* [Given data]:
^^^^
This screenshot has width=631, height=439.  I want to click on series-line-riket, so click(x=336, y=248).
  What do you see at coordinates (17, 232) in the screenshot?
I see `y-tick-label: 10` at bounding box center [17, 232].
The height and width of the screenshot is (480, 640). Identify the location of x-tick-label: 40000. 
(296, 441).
^^^^
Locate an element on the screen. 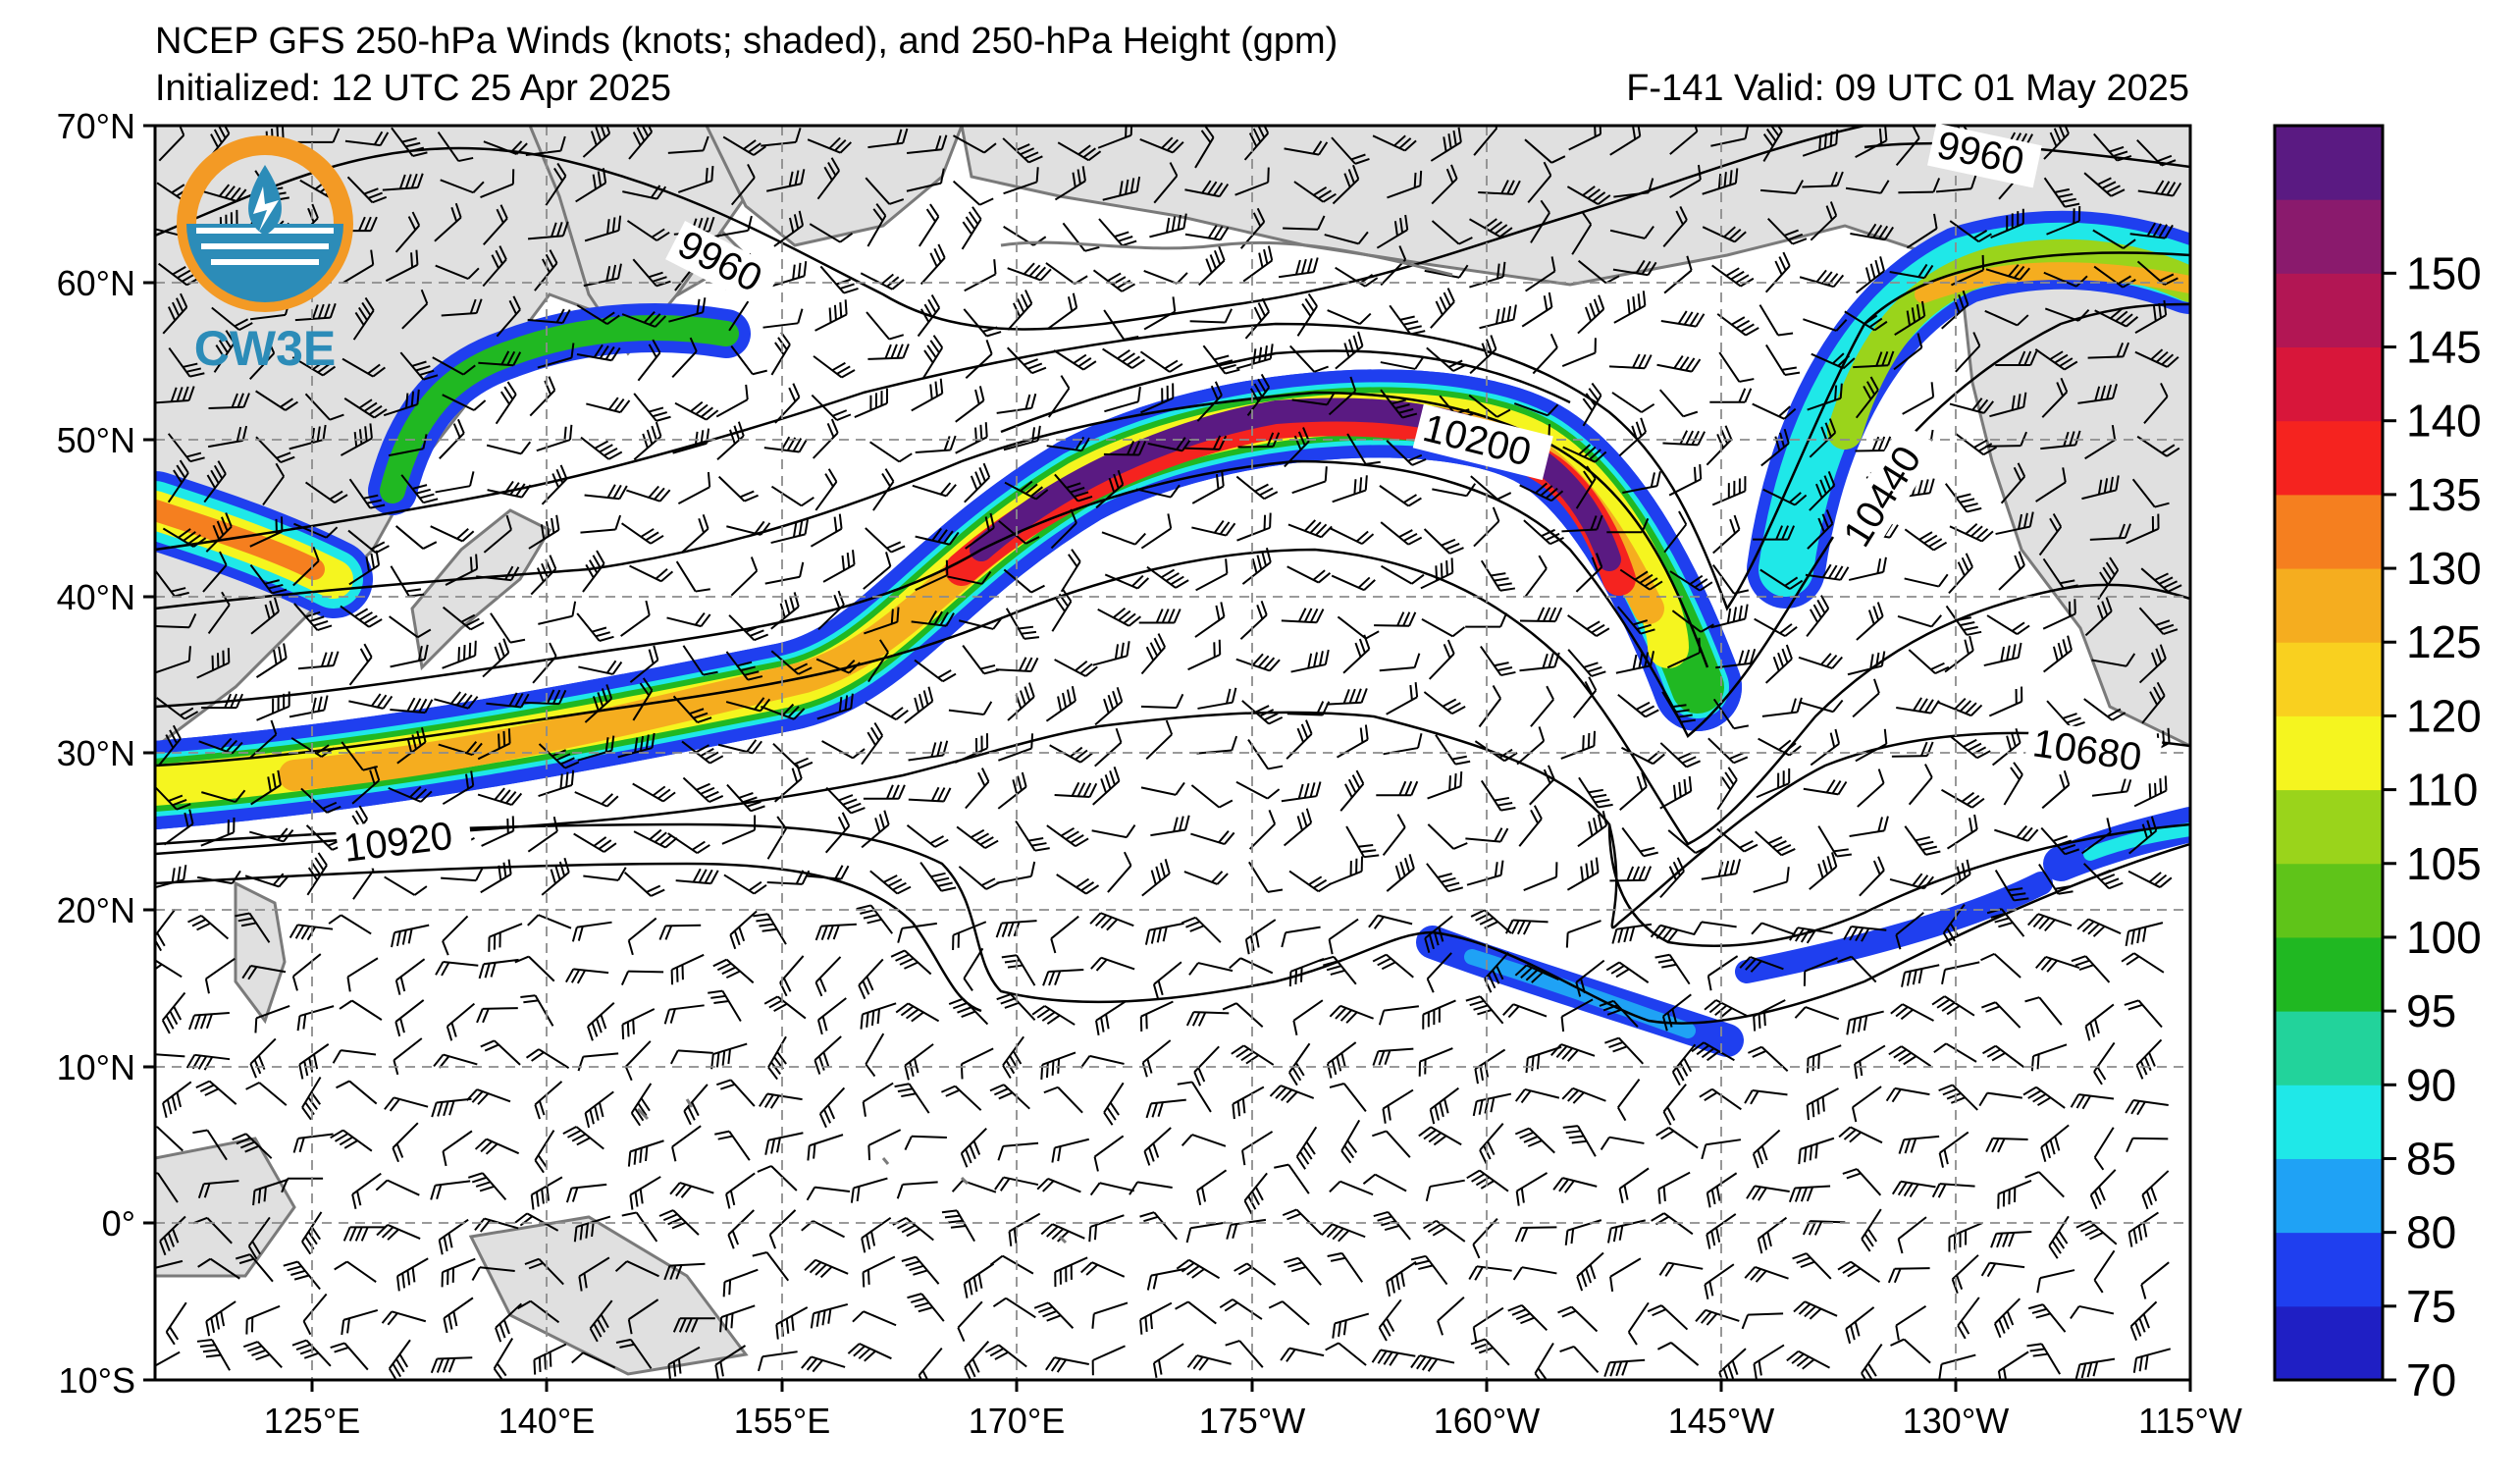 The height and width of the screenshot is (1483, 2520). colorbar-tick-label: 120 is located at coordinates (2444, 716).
^^^^
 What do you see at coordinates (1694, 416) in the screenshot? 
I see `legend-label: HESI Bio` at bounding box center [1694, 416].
^^^^
Echo the rows starting with the line that contains "What do you see at coordinates (1694, 416)" and going on through the line that contains "center [1694, 416].", repeating each one exactly.

* [Output for this exercise]:
 What do you see at coordinates (1694, 416) in the screenshot? 
I see `legend-label: HESI Bio` at bounding box center [1694, 416].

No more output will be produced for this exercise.